▶ _What this task involves_:
Repeat the records word for word, starting with the line that contains "You are a computer-use agent. Screen" and going on through the end of the records.

━━━━

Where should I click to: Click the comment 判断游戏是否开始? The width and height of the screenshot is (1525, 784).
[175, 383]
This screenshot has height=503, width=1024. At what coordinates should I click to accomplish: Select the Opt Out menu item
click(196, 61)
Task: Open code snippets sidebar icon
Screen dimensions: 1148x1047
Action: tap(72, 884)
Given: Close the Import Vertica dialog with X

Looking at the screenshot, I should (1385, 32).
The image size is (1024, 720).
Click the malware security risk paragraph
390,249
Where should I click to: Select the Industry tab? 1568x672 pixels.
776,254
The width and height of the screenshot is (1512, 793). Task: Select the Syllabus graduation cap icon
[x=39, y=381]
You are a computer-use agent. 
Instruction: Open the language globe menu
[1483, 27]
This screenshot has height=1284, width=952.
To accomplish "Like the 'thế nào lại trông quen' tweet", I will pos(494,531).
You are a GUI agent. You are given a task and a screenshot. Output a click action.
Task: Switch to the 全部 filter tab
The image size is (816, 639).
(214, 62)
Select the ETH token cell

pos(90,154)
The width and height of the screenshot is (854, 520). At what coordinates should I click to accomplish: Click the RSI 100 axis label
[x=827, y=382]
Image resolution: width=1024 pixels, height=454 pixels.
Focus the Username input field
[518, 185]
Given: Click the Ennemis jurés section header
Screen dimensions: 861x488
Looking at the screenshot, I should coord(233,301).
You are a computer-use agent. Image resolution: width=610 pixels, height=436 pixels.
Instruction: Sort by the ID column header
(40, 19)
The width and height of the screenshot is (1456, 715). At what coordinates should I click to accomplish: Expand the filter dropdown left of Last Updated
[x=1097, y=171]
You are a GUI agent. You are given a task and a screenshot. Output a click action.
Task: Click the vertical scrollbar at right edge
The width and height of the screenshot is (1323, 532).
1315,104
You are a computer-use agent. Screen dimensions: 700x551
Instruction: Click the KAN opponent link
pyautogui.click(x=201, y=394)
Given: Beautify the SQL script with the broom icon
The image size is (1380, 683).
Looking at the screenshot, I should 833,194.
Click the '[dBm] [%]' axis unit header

━━━━

▶ _Task result_:
You are a computer-use agent. Screen dimensions: 700x551
Instruction: Click the KAN opponent link
pyautogui.click(x=201, y=394)
Given: Beautify the SQL script with the broom icon
The image size is (1380, 683).
Looking at the screenshot, I should 833,194.
Click the '[dBm] [%]' axis unit header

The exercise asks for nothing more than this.